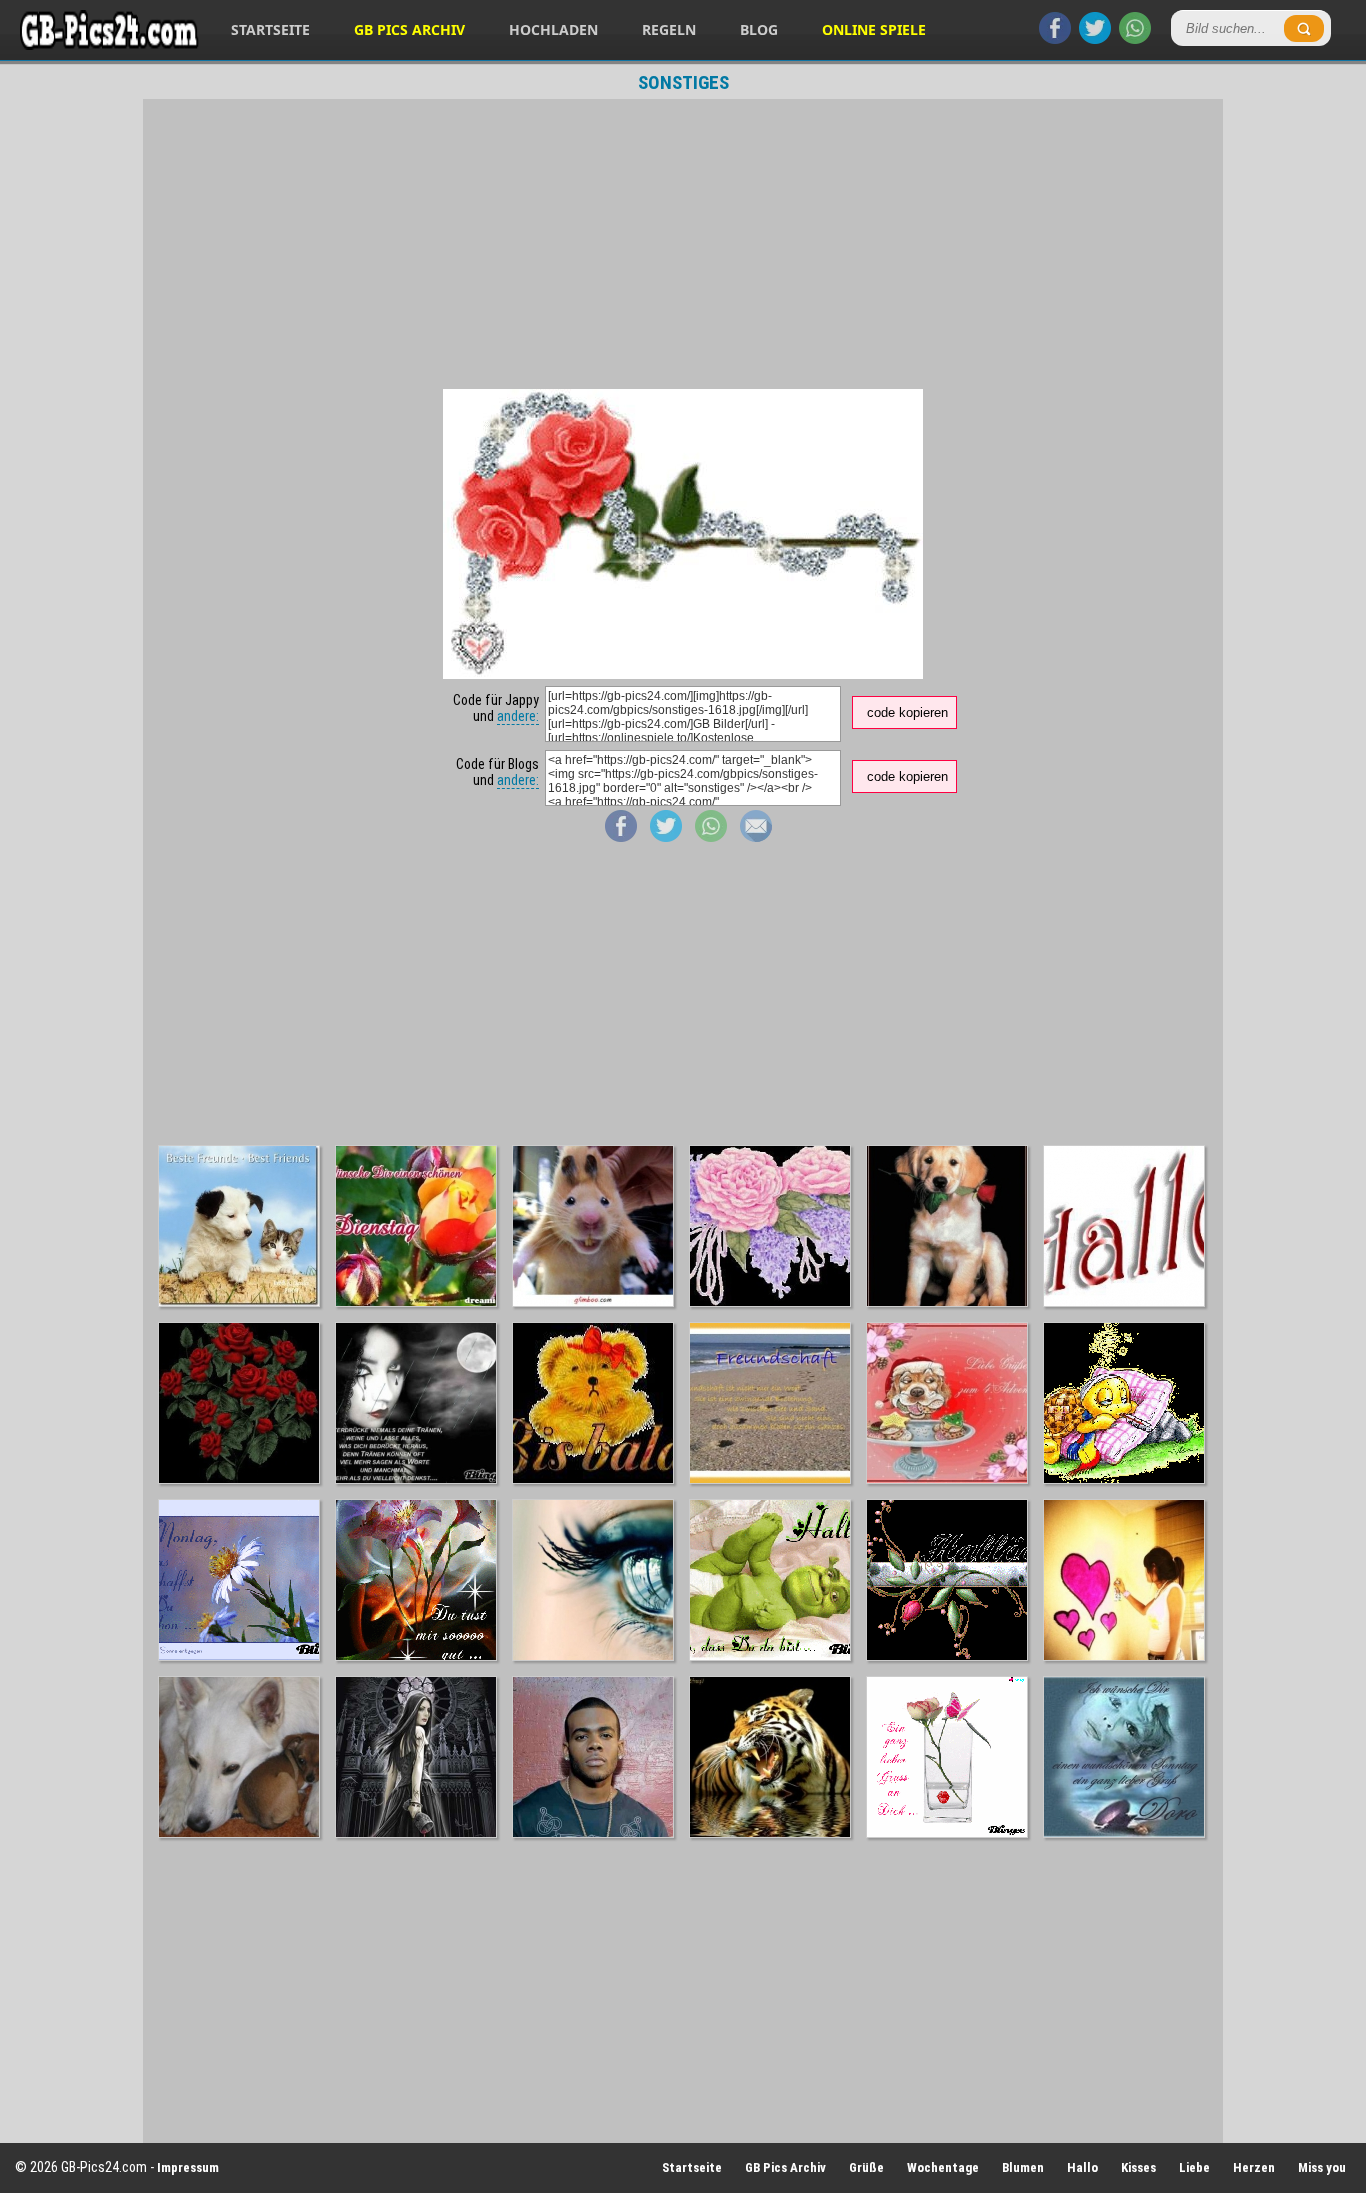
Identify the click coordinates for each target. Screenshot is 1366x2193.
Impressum (188, 2167)
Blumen (1023, 2167)
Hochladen (553, 29)
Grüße (866, 2167)
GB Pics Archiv (409, 29)
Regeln (669, 29)
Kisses (1138, 2167)
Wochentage (943, 2167)
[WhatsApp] (1135, 39)
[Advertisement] (683, 244)
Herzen (1254, 2167)
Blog (759, 29)
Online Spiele (874, 29)
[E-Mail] (756, 837)
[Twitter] (1095, 39)
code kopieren (907, 712)
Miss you (1322, 2167)
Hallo (1082, 2167)
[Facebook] (1055, 39)
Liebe (1194, 2167)
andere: (518, 716)
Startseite (270, 29)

# # # # # # #

Exercise requirements: Please output the records exactly, leaving the pictures out.

Task result:
Identify the click coordinates for each target. Screenshot is 1366x2193.
Impressum (188, 2167)
Blumen (1023, 2167)
Hochladen (553, 29)
Grüße (866, 2167)
GB Pics Archiv (409, 29)
Regeln (669, 29)
Kisses (1138, 2167)
Wochentage (943, 2167)
[WhatsApp] (1135, 39)
[Advertisement] (683, 244)
Herzen (1254, 2167)
Blog (759, 29)
Online Spiele (874, 29)
[E-Mail] (756, 837)
[Twitter] (1095, 39)
code kopieren (907, 712)
Miss you (1322, 2167)
Hallo (1082, 2167)
[Facebook] (1055, 39)
Liebe (1194, 2167)
andere: (518, 716)
Startseite (270, 29)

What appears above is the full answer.